Qantas bills police for crime fight
Qantas and Jetstar are charging police almost every time they request information about passengers in probes.
Qantas and its subsidiary Jetstar are charging police and other law-enforcement agencies $50 almost every time they request information about passengers in investigations, from organised crime to routine inquiries.
Investigators have attacked the new policy, which would reap more than $500,000 a year for the airline based on its estimates of more than 10,000 law-enforcement agency requests a year, as penny-pinching and onerous.
Virgin Australia began charging months earlier, with a fee of $30 a time, but its criteria means it will collect on fewer requests than Qantas.
Qantas insists that the fee-charging, quietly rolled out four months ago, is necessary to recover the costs of airline staff responding to police, state-based anti-corruption groups and other agencies tracking certain passengers.
The airline announced record profits last year of $1.53 billion and is expected soon to report full-year underlying profit before tax of about $1.4bn.
“These checks can involve a substantial amount of work searching old passenger records and databases,” a Qantas spokesman said. “Inquiries that could relate to public safety are processed at no cost and usually on the spot.”
Senior police say the airlines’ fee-charging is neither community minded nor compatible with being a good corporate citizen. Investigators are concerned that small businesses and private citizens without the resources or financial scale of Qantas and Virgin will also demand a fee in return for providing statements, CCTV footage and other help sought by agencies.
A senior investigator said a new online portal set up by Qantas to funnel all requests meant confidential intelligence on suspects was transferred to the airline and stored in a single catalogue or database that could be misused.
The airline policies are affecting ongoing investigations. The Australian has been told police are no longer asking the airline for information as frequently because of the red tape and approvals processes that law-enforcement agencies must follow.
Potentially important intelligence in the profiling of suspects in serious investigations is going undetected.

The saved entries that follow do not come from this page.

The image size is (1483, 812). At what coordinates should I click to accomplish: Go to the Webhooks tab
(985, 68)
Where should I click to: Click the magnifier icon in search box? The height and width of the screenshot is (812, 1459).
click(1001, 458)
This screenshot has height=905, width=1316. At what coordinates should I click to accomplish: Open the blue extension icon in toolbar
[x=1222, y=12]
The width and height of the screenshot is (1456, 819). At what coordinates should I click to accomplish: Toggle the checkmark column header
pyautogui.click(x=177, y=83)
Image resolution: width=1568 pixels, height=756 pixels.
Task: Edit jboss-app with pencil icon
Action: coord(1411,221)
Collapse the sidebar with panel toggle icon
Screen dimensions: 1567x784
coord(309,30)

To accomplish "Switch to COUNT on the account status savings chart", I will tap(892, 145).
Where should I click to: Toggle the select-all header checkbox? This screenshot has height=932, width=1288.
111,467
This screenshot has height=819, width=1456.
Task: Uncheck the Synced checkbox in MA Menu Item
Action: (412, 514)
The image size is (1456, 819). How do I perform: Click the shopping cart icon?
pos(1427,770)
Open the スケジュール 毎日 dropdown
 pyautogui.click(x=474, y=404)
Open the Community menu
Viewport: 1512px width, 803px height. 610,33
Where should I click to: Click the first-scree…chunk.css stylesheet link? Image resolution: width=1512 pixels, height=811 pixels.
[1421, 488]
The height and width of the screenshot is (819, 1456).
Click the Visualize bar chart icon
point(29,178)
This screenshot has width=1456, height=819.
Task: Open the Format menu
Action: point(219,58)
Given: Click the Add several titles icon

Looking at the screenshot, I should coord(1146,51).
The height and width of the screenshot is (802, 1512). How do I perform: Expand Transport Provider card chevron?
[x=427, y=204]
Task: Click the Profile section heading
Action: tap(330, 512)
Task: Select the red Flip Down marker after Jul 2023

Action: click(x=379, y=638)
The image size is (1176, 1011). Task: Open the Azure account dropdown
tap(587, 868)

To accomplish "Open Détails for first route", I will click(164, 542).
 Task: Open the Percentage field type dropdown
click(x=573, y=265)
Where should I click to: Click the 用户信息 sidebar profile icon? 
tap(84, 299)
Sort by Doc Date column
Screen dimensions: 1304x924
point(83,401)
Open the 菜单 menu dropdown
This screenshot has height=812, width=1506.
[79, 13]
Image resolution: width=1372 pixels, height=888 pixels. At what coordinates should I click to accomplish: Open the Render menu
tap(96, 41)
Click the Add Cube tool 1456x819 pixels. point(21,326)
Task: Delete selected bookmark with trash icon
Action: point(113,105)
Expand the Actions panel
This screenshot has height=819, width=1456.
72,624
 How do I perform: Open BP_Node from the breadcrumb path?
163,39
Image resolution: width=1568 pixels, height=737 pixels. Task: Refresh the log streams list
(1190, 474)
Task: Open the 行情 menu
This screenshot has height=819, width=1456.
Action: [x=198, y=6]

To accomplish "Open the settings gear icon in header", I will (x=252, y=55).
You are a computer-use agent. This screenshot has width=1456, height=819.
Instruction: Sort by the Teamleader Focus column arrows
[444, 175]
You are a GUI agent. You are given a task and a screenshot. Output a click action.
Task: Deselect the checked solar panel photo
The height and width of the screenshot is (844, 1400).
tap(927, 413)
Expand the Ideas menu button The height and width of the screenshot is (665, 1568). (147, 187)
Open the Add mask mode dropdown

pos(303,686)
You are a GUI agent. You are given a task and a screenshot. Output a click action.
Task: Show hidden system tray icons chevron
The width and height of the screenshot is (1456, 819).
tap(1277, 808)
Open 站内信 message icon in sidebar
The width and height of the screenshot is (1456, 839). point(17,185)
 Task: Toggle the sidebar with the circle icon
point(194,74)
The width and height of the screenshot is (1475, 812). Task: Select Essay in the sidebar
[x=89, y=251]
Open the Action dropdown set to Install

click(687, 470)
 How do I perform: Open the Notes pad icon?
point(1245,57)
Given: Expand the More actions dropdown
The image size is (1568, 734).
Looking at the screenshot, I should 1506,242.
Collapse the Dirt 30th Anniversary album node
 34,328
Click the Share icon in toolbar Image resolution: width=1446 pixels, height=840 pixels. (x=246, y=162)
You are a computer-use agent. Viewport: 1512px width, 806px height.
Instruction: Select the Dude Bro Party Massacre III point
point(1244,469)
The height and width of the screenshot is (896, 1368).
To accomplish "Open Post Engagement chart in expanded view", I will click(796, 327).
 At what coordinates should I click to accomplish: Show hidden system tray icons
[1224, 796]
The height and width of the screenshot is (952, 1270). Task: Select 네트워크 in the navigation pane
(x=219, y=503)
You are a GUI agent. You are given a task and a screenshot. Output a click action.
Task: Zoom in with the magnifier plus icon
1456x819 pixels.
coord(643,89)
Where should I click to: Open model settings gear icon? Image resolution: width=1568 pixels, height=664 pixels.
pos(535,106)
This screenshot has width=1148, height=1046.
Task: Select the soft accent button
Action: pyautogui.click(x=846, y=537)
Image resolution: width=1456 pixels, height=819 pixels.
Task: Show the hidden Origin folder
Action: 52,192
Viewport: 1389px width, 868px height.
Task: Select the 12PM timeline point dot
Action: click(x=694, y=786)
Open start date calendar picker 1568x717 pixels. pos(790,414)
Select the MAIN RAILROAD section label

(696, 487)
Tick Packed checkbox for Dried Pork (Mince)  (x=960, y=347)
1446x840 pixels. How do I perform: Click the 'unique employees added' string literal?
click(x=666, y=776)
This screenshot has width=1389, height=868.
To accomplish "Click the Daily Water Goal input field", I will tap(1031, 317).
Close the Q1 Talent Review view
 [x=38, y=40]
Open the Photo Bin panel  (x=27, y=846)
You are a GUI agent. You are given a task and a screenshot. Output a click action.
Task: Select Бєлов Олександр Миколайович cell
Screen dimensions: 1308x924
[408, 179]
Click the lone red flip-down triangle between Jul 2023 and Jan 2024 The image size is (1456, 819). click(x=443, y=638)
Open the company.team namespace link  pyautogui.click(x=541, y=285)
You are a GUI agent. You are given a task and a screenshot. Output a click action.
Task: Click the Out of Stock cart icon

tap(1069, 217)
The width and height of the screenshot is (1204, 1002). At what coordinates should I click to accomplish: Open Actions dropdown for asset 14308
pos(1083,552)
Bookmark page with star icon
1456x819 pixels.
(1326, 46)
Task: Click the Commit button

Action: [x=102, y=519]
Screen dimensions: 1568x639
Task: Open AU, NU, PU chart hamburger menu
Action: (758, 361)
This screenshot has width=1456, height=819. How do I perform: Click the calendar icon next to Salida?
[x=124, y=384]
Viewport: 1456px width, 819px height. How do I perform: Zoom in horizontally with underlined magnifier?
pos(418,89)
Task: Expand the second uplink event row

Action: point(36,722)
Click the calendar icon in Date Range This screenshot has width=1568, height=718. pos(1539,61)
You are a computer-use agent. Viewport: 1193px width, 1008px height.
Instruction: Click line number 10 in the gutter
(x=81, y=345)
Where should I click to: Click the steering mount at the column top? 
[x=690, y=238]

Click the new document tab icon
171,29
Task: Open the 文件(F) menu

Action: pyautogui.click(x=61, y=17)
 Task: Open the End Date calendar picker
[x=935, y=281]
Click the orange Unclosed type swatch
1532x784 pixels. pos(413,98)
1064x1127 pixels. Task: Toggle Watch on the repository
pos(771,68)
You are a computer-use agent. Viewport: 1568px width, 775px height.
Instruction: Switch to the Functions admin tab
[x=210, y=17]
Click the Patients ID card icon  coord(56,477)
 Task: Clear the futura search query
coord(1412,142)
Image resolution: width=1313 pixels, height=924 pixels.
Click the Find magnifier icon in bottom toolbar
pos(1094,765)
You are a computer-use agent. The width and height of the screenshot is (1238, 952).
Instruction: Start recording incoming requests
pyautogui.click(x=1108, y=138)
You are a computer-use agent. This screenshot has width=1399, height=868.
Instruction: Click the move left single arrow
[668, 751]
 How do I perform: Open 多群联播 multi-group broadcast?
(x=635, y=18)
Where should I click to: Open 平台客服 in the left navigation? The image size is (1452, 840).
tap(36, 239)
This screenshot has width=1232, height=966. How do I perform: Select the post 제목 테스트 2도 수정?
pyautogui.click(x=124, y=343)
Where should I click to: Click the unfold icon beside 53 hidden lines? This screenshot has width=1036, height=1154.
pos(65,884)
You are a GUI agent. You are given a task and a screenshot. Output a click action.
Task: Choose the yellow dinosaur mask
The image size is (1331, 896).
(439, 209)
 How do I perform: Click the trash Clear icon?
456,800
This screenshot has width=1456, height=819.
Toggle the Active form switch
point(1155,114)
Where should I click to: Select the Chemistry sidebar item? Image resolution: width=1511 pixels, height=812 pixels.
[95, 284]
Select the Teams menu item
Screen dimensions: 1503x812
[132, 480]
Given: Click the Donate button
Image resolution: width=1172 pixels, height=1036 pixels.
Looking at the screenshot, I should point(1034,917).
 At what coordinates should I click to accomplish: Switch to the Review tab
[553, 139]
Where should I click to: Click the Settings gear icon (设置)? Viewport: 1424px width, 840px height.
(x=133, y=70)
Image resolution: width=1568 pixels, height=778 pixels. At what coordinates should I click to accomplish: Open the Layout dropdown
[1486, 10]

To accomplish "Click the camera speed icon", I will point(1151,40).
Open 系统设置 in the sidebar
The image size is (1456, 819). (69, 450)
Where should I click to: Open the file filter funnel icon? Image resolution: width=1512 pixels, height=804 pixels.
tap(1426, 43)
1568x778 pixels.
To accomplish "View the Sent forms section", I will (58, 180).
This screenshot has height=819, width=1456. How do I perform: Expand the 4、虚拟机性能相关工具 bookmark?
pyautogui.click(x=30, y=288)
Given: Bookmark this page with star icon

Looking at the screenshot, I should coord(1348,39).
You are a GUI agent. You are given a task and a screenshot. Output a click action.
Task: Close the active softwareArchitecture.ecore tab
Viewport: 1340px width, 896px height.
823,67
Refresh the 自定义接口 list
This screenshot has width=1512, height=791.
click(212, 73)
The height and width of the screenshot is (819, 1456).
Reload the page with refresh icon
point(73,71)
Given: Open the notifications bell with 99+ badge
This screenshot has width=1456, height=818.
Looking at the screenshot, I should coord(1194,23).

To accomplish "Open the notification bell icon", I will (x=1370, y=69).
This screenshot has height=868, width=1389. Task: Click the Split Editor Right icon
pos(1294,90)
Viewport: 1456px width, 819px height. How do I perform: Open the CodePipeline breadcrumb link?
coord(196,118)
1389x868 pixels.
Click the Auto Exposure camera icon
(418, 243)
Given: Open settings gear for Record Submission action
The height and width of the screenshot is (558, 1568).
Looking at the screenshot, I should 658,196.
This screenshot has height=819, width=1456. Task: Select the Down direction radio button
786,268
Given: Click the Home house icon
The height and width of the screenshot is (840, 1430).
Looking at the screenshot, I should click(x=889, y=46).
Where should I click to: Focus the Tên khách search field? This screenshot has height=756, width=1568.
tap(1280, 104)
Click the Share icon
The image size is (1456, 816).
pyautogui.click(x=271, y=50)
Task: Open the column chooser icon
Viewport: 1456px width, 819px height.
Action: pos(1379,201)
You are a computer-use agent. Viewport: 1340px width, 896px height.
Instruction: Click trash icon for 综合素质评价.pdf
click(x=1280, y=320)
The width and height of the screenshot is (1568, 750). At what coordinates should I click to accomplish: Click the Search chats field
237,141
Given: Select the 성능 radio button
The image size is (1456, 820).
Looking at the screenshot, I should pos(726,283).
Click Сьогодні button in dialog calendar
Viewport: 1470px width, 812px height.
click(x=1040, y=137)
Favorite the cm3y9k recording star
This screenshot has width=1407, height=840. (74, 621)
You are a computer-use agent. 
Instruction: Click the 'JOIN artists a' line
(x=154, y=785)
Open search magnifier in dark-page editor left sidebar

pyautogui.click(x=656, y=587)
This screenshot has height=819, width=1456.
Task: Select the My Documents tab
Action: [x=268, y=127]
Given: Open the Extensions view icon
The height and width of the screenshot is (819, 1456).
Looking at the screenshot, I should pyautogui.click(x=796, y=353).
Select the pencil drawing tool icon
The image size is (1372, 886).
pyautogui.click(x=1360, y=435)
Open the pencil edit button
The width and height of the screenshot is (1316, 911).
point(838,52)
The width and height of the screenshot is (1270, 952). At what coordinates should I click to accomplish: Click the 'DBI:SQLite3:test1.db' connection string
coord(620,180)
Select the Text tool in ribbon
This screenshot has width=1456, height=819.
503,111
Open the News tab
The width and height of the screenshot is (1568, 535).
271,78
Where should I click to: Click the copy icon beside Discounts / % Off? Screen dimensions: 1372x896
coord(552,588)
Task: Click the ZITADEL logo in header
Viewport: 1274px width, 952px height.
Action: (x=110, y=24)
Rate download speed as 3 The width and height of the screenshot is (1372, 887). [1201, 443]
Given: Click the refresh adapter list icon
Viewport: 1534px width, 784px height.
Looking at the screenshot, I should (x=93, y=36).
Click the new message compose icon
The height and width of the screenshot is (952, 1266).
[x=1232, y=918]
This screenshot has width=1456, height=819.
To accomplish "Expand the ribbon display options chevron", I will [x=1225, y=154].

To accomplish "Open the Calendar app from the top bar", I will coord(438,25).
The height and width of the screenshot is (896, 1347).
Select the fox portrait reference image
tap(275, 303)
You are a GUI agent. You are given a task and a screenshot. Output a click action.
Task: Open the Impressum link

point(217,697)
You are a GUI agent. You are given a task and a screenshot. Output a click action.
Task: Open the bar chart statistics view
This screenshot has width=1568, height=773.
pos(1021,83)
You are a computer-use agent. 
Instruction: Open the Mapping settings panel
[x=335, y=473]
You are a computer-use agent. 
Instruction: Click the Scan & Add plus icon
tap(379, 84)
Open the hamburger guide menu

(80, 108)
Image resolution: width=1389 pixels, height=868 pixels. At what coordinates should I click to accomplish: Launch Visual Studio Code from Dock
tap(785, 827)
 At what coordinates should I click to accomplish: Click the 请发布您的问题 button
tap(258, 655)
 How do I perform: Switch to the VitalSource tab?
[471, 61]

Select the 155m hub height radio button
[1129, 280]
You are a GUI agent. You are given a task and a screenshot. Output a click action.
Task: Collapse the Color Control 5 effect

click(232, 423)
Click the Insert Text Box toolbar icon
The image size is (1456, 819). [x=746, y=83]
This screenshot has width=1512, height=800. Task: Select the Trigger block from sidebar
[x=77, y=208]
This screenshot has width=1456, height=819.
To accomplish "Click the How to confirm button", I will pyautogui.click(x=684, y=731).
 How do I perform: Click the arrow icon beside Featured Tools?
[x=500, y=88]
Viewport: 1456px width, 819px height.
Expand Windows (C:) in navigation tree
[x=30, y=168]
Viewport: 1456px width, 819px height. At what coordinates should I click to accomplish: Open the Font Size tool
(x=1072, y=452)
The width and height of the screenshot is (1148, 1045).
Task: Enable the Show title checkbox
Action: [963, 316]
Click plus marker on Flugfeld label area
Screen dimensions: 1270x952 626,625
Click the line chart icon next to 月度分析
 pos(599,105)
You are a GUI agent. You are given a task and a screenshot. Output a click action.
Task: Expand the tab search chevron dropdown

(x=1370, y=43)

“There is a principle at stake here: is it going to become the norm for businesses to say to police ‘if you want help, pay me, because you pay Qantas for their help?’” a police source said. The $50 fee for each request is not applied when warrants are used, but warrants require significantly more time and effort to produce.
Telecommunications providers including Telstra and Optus have been permitted under legislation to charge agencies for call charge records, which can sometimes involve thousands of entries. Banks and utility companies also have cost-recovery processes, but until this year airlines did not impose a fee.
A memo from April, obtained by The Australian, explains what is described as the new “Qantas Group Security Portal for Law Enforcement Agencies to submit requests for passenger information from the Qantas Group, including Jetstar, QantasLink and JetConnect”.
The memo instructs agencies to “familiarise yourself with the portal as this will be the only method of communicating law-enforcement enquiries. There will be a $50 AUD service charge per request which is payable by credit card. A tax invoice will be emailed to you”.
A Virgin Australia memo advises that a fee will be charged for all requests except where a warrant or notice is issued by a court or it relates to “an emergency regarding the welfare of a child, imminent risk to aviation security or imminent risk to the safety of a person”. Virgin waives the fee if “the investigation pertains to or is initiated by Virgin Airlines”.
The Virgin memo states: “For the purposes of cost recovery investigators will be required to direct all requests for information through that agencies (sic) agreed point of contact to centralise the request process and to allow for an accurate acquittal of costs to the correct divisions of the agency or department. Information requests made outside of this process will not be processed.”
A Qantas spokesman said the group’s airlines receive “more than 10,000 requests from law-enforcement agencies every year, the vast majority of which are background checks on customers as part of ongoing investigations (and) not related to aviation security”.